Thursday, July 10, 2008

Self Love: An Added Benefit of Massage School


Sometimes it's hard for me to convey how much of a difference massage school can make in a person's life. I got this thank you email last month and was really touched by our graduate's words. I've reprinted it with his permission.

Rebecca (as well Donna, Davida, Ryan, and Kim),

I've been meaning to write to you for a while now but find this is the best time for me to do so. I wanted to say thank you. Thank you for helping me discover, in myself, the ability to be who I can. Even though I was still and arrogant little shit while at RMIHA, I was instilled with the tools to be someone who is compassionate and can learn to love-to love with my entire being. These last few years have been extremely difficult for me, and most especially my relationship with [my partner]. We entered each others lives as unhealthy, destructive children, who tried to love each other without knowing how to love ourselves.
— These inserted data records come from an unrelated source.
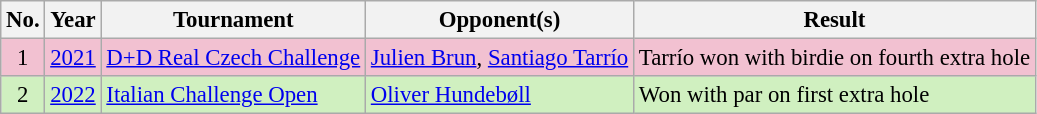
Result [835, 20]
Oliver Hundebøll [500, 95]
2022 [73, 95]
Opponent(s) [500, 20]
Won with par on first extra hole [835, 95]
D+D Real Czech Challenge [233, 58]
Year [73, 20]
1 [23, 58]
Italian Challenge Open [233, 95]
2 [23, 95]
2021 [73, 58]
Julien Brun, Santiago Tarrío [500, 58]
Tarrío won with birdie on fourth extra hole [835, 58]
Tournament [233, 20]
No. [23, 20]
Scan for the cell matching the given text and deliver its [X, Y] coordinate at center. 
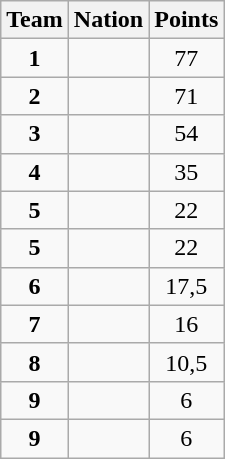
16 [186, 324]
77 [186, 58]
35 [186, 172]
3 [35, 134]
Nation [108, 20]
Team [35, 20]
71 [186, 96]
4 [35, 172]
1 [35, 58]
17,5 [186, 286]
2 [35, 96]
Points [186, 20]
10,5 [186, 362]
54 [186, 134]
7 [35, 324]
8 [35, 362]
Extract the [x, y] coordinate from the center of the cell holding the provided text.  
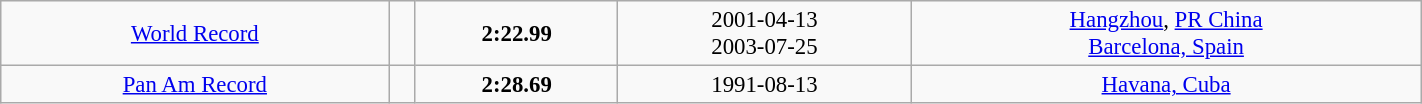
2:22.99 [516, 34]
1991-08-13 [764, 85]
World Record [195, 34]
Hangzhou, PR China Barcelona, Spain [1166, 34]
2:28.69 [516, 85]
Havana, Cuba [1166, 85]
2001-04-13 2003-07-25 [764, 34]
Pan Am Record [195, 85]
Search for the cell housing the specified text and yield its (x, y) center coordinate. 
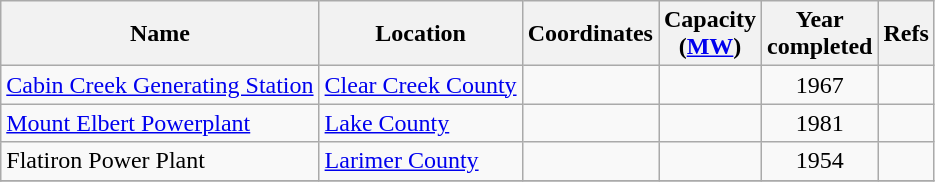
Larimer County (420, 161)
Mount Elbert Powerplant (160, 123)
Capacity(MW) (710, 34)
Lake County (420, 123)
Refs (906, 34)
Clear Creek County (420, 85)
1967 (820, 85)
Cabin Creek Generating Station (160, 85)
Coordinates (590, 34)
Flatiron Power Plant (160, 161)
Name (160, 34)
Location (420, 34)
1954 (820, 161)
Yearcompleted (820, 34)
1981 (820, 123)
Detect which cell encompasses the target text, then output its (X, Y) center coordinate. 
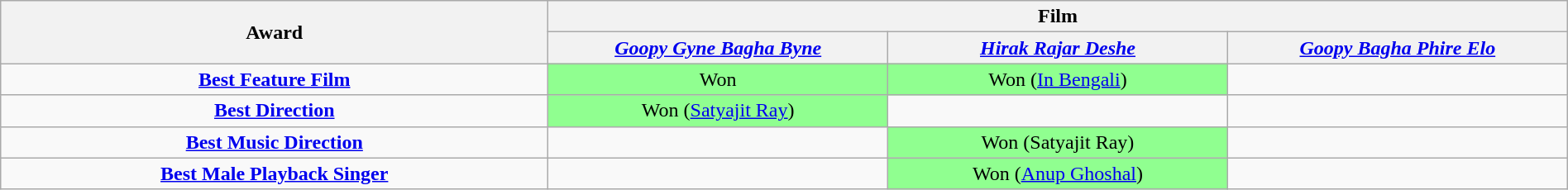
Hirak Rajar Deshe (1059, 48)
Won (Anup Ghoshal) (1059, 174)
Goopy Bagha Phire Elo (1398, 48)
Won (In Bengali) (1059, 79)
Best Direction (275, 111)
Won (718, 79)
Best Music Direction (275, 142)
Goopy Gyne Bagha Byne (718, 48)
Best Feature Film (275, 79)
Award (275, 32)
Film (1058, 17)
Best Male Playback Singer (275, 174)
From the cell containing the given text, extract its center point as [X, Y] coordinate. 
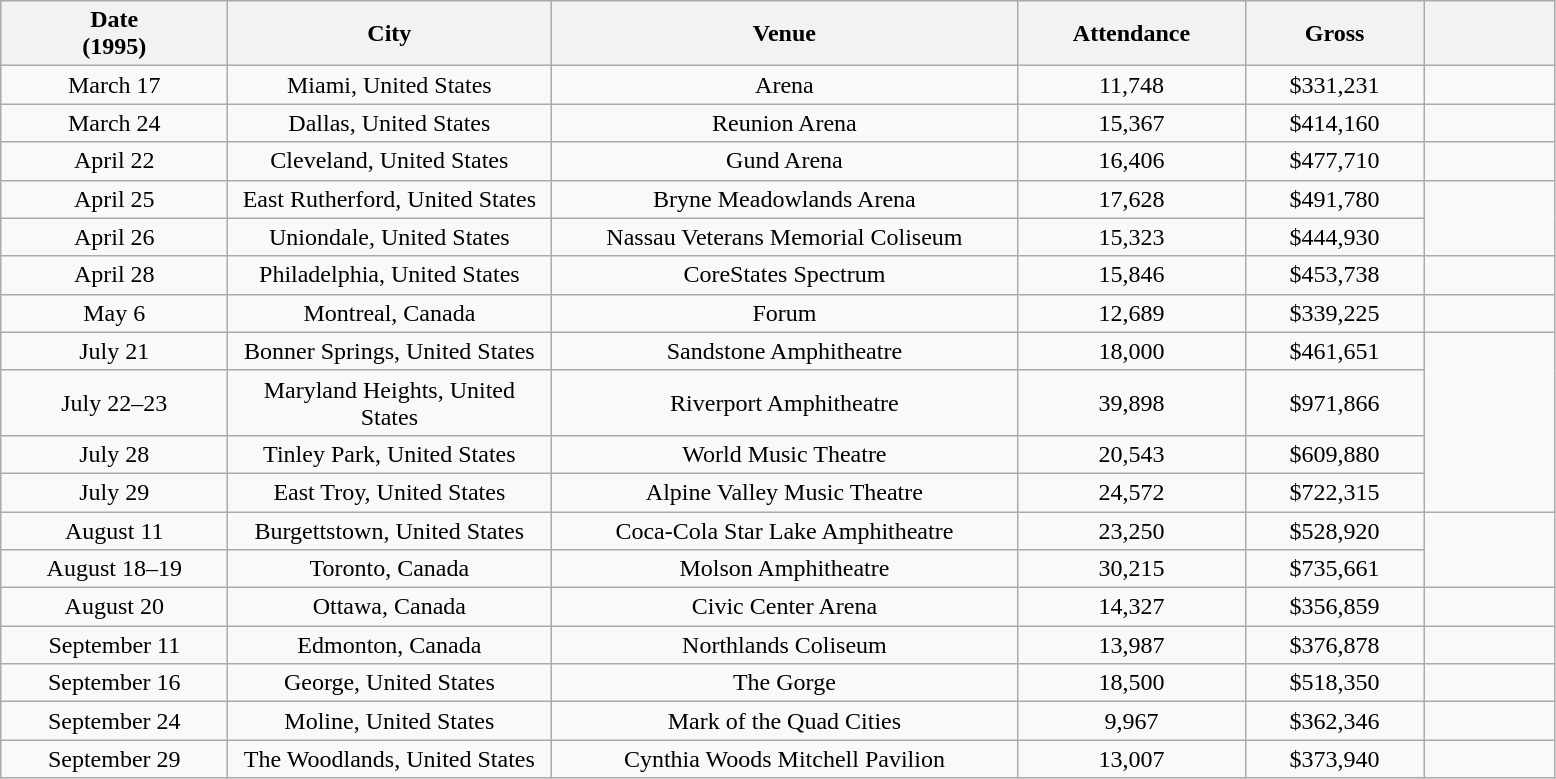
March 24 [114, 123]
Civic Center Arena [784, 607]
May 6 [114, 313]
Maryland Heights, United States [390, 402]
July 21 [114, 351]
Edmonton, Canada [390, 645]
Attendance [1132, 34]
September 16 [114, 683]
18,000 [1132, 351]
Mark of the Quad Cities [784, 721]
Sandstone Amphitheatre [784, 351]
Gross [1334, 34]
August 18–19 [114, 569]
CoreStates Spectrum [784, 275]
Molson Amphitheatre [784, 569]
September 11 [114, 645]
Moline, United States [390, 721]
Bonner Springs, United States [390, 351]
12,689 [1132, 313]
Northlands Coliseum [784, 645]
September 24 [114, 721]
The Woodlands, United States [390, 759]
August 11 [114, 531]
The Gorge [784, 683]
$414,160 [1334, 123]
East Troy, United States [390, 492]
14,327 [1132, 607]
April 28 [114, 275]
$444,930 [1334, 237]
City [390, 34]
Toronto, Canada [390, 569]
$722,315 [1334, 492]
Cynthia Woods Mitchell Pavilion [784, 759]
Ottawa, Canada [390, 607]
Cleveland, United States [390, 161]
Miami, United States [390, 85]
$491,780 [1334, 199]
30,215 [1132, 569]
$331,231 [1334, 85]
$609,880 [1334, 454]
$356,859 [1334, 607]
Nassau Veterans Memorial Coliseum [784, 237]
April 25 [114, 199]
$971,866 [1334, 402]
Riverport Amphitheatre [784, 402]
24,572 [1132, 492]
17,628 [1132, 199]
August 20 [114, 607]
$461,651 [1334, 351]
15,367 [1132, 123]
April 26 [114, 237]
$339,225 [1334, 313]
Philadelphia, United States [390, 275]
Gund Arena [784, 161]
$376,878 [1334, 645]
Burgettstown, United States [390, 531]
11,748 [1132, 85]
Bryne Meadowlands Arena [784, 199]
Date(1995) [114, 34]
Arena [784, 85]
George, United States [390, 683]
15,846 [1132, 275]
15,323 [1132, 237]
39,898 [1132, 402]
16,406 [1132, 161]
13,007 [1132, 759]
$477,710 [1334, 161]
$362,346 [1334, 721]
September 29 [114, 759]
Reunion Arena [784, 123]
20,543 [1132, 454]
Venue [784, 34]
Tinley Park, United States [390, 454]
Alpine Valley Music Theatre [784, 492]
World Music Theatre [784, 454]
$373,940 [1334, 759]
$528,920 [1334, 531]
East Rutherford, United States [390, 199]
Dallas, United States [390, 123]
23,250 [1132, 531]
$453,738 [1334, 275]
9,967 [1132, 721]
July 29 [114, 492]
Coca-Cola Star Lake Amphitheatre [784, 531]
Forum [784, 313]
July 22–23 [114, 402]
April 22 [114, 161]
18,500 [1132, 683]
July 28 [114, 454]
Montreal, Canada [390, 313]
$518,350 [1334, 683]
March 17 [114, 85]
$735,661 [1334, 569]
13,987 [1132, 645]
Uniondale, United States [390, 237]
Detect which cell encompasses the target text, then output its [X, Y] center coordinate. 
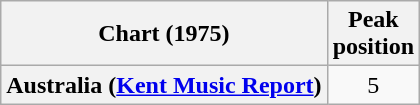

We tried, but our fear of pain kept us from fully opening up to each other and that fear spilled over into every aspect of US. When the bottom fell out we were both wounded so deeply, and old wounds that were never resolved joined in the fray. I pushed her away, and she felt abandoned. If, for nobody other than myself, I want you to know that I am indebted to you, because in that darkness of fear and pain, I found a grain of light. A grain of infinite possibility that I am a beautiful person. A grain that was revealed to me through my education at RMIHA. I realized that the person who really hurt me the most was myself, because I had not forgiven myself for things I still carried with me, and they prevented me from loving myself, and in turn, loving [my partner]. I have been buried in David Richo's books (which I also would not have known without my education) and I have realized that I can forgive myself, and I can love myself. And that now I can truly love those around me. To love them in a way which I had never known before. I see now that massage was not what I really learned, rather, I learned how but be human. How to feel, and how to love, truly and deeply. And so, from the bottom of my heart, thank you-so very much thank you. I'm ready to begin a new chapter in my life, and a new relationship with [my partner] that will finally be healthy and productive, and be the father that [my son] needs...I'm ready to grow up.

much love always,

-ef, Class of 2005

1 comment:

Anonymous said...

Wow---I am currently a new student, and I was very touched by your email. My brother died in a tragic head-on collision last Christmas, and I have been mourning his life spent being unable to truly love himself. I am currently working extremely hard to overcome this trait in myself, and your letter is an inspiration for me to continue this work. Thank you.